インベントの頭の中にあるモンブレの世界の忍者を出来る限り再現したのだ。
「いや、オセラシアにはこういうヒラヒラした衣装がある。
オセラシア風の着物って感じか」
インベントからすれば『モンブレ風』なのだが、あえて口は挟まない。
「さあ! やりましょう! チャレンジ再開です!」
「ああ! いつでも構わないよ」
インベントはニコニコしている。
(最近……凄~く調子がいいんだよな。
イメージしてたことが、思い通りに出来る感覚なんだ)
インベントは合図代わりに苦無……に見立てた黒塗りのナイフを取り出した。
ちなみに自作である。
「いくで……ゴザル!」
インベントは苦無を投げた。
ロメロは目にも止まらぬ早業で弾き飛ばす。
インベントは反発移動を使い一気に間合いを詰めた。
昔のように制御不能な反発移動ではない。
縮地を酷使した結果、収納空間から発生する反発力を制御する能力は格段に向上している。
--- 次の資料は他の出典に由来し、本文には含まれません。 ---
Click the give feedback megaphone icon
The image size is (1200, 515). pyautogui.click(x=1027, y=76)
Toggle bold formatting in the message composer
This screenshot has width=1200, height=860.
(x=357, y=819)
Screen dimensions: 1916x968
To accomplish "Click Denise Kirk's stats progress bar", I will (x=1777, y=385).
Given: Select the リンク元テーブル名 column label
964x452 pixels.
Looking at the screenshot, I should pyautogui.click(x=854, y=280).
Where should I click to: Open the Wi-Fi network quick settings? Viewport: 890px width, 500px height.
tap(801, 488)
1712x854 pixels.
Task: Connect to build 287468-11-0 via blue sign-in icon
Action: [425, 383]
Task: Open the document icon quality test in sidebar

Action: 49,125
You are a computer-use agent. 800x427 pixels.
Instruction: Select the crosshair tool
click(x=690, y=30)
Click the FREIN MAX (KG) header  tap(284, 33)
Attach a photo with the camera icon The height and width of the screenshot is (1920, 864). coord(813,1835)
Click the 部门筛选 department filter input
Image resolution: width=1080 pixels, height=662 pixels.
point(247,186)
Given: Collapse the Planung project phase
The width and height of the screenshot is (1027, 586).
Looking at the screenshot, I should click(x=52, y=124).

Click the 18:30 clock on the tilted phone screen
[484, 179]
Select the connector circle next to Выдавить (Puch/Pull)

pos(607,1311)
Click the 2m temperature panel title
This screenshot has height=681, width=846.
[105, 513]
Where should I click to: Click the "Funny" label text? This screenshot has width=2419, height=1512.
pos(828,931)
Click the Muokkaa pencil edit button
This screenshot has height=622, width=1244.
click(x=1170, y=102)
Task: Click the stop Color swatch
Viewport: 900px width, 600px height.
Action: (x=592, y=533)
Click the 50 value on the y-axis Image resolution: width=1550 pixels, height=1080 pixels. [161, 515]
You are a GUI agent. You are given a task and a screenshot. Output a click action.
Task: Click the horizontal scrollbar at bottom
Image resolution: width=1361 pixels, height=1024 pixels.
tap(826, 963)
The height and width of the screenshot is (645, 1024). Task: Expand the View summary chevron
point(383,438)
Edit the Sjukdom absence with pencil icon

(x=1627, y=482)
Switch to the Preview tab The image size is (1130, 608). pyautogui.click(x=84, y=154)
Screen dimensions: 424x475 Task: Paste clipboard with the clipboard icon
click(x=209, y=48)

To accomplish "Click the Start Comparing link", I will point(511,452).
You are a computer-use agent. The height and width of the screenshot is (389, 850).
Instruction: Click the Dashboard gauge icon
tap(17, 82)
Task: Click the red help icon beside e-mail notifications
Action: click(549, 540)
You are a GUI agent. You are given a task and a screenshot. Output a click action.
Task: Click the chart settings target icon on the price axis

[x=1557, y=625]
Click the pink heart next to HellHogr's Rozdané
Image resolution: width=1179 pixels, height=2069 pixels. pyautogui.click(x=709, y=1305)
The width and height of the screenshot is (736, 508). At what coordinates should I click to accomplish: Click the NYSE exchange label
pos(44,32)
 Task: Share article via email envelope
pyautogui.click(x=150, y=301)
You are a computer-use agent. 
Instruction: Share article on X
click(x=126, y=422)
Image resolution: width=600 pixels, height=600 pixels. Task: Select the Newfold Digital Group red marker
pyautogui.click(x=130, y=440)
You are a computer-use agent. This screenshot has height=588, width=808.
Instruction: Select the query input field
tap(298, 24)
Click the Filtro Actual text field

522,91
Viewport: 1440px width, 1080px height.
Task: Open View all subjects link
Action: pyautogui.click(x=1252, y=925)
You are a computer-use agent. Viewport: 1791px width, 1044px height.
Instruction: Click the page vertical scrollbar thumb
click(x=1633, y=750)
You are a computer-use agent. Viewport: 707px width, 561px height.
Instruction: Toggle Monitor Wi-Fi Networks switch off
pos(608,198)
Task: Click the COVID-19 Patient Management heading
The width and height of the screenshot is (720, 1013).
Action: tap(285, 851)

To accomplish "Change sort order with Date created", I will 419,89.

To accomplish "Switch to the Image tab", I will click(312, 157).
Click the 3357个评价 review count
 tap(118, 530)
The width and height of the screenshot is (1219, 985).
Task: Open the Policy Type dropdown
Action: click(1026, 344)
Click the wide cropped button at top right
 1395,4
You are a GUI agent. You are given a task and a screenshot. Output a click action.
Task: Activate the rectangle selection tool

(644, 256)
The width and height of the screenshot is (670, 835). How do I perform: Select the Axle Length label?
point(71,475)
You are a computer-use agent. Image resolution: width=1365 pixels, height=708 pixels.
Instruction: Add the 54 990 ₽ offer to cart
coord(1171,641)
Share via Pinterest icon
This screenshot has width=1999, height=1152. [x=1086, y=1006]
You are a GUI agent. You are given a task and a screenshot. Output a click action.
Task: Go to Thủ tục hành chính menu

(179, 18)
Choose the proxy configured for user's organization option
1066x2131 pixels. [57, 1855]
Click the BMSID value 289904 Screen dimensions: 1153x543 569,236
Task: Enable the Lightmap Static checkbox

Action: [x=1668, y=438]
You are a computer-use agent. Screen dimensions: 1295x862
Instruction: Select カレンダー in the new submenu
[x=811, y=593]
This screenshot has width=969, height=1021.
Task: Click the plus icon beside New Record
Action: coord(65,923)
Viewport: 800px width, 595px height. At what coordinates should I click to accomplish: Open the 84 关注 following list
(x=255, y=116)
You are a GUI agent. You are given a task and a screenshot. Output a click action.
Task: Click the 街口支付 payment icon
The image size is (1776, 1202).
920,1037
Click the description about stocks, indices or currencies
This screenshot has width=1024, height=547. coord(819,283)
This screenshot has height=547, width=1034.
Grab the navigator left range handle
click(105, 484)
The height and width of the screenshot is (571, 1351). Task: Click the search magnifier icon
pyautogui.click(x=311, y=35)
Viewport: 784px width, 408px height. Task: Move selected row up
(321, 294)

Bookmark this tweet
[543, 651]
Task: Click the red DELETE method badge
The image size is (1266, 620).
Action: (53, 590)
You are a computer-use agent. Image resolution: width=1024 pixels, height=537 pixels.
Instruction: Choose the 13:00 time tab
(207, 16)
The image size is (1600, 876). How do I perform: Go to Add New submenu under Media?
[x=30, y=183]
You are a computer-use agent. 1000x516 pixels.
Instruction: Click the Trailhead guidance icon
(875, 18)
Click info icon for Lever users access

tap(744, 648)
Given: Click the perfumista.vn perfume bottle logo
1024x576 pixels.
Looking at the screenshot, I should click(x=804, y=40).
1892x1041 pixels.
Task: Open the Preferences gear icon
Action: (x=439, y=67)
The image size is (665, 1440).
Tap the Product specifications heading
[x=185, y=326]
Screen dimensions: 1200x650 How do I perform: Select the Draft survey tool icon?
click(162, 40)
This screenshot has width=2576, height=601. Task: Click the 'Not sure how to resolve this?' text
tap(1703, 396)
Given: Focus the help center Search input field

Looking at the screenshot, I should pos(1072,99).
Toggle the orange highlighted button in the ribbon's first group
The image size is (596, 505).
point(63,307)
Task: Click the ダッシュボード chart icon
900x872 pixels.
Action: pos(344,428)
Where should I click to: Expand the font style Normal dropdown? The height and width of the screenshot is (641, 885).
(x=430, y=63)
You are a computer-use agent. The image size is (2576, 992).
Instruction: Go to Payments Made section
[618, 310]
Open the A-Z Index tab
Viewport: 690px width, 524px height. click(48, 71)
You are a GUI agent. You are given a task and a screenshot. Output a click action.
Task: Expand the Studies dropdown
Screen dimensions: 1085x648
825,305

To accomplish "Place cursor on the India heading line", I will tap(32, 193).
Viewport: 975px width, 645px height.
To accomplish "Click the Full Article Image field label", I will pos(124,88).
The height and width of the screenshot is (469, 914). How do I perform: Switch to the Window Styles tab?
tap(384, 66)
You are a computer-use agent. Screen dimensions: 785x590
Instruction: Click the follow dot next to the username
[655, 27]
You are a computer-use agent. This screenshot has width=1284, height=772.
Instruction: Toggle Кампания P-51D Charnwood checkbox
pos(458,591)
ほぼ思ったとおりに直進することができるようになった。
そして幽結界に侵入する一歩手前で縮地を使った。
忍者という真っ黒な塊がロメロに迫る。
だが反発移動の精度が向上したとしてもロメロを驚かすほどではない。
縮地に関しても何度も何度も見ている。
インベントが幽結界に慣れているのと同様に、ロメロも縮地に慣れているのだ。
つまりインベントのスピードが多少速くなったところでどうということは――――
「む!?」
インベントは縮地を使う。だが幽結界のギリギリ入らない右側に高速移動。
続けて再度縮地を使う。
だが方向はロメロの真上だ。ここでも幽結界には侵入していない。
もはや縮『地』では無いのだが、名前の由来も知らないインベントは気にしない。
更に縮地を使い、ロメロの背後に。
つまり反発移動で幽結界の一歩手前まで接近。
一回目の縮地で右側に移動。
二回目の縮地でロメロの頭上に移動。
そして三回目の縮地を使い、ロメロの背後に着地。
三回目の縮地で初めて幽結界に侵入した。
(――三連縮地)
すぐさまロメロの背後から攻撃するインベント――だが。
「あ、やば」
インベントの攻撃のほうがやや遅い。
ロメロは攻撃モーションに入っており、インベントの攻撃は間に合わない。
攻撃を反発移動に切り替え緊急回避する。
ロメロの攻撃はインベントの小手を掠めた。
小手を掠っただけでも、ロメロの攻撃の重さが伝わってくる。
例え木剣だとしても人を殺せる技能が、ロメロにはある。
「……凄いな」
ロメロは素直に感想を述べた。
「いやあ……今のも失敗ですね。当たったら負けですからねえ。
やっぱりロメロさんは凄いや」
「ふふふ。【太陽】だからか?
まあ……今のタイミングだったら【太陽】は使えなかった気もするがな」
インベントもロメロも非常に楽しそうである。
ちなみにインベントとロメロには似た点がある。
それは嘘やおべっかが苦手な事だ。
逆に言えば、彼らの発言は真実しか含んでいない。
「しかしまあ……フルプレートじゃないインベント君とは久しぶりに戦ったが、こんなに動きが良かったかな?」
「ふふふ、忍者ですからね!」
ロメロは別人のように動きが良くなっているインベントに驚いている。
そもそも忍術スタイルはアイナのアドバイスでフルアーマースタイルを考案する前に考えていたスタイルである。
スピードと忍術で翻弄するスタイル。
「移動から移動の繋ぎが圧倒的だな。人間の動きじゃないぞインベント君」
そう言ってロメロは剣を構えながら笑う。ロメロは非常に嬉しそうである。
基本的にロメロは剣を構えたりしない。
構えるだけの価値がインベントの動きにはあったのだ。
「だが攻撃の動きはまだまだってところかな」
「剣術は課題ですからねえ……でも!」
インベントは両手で忍者ポーズを作り「にんにん!」と言う。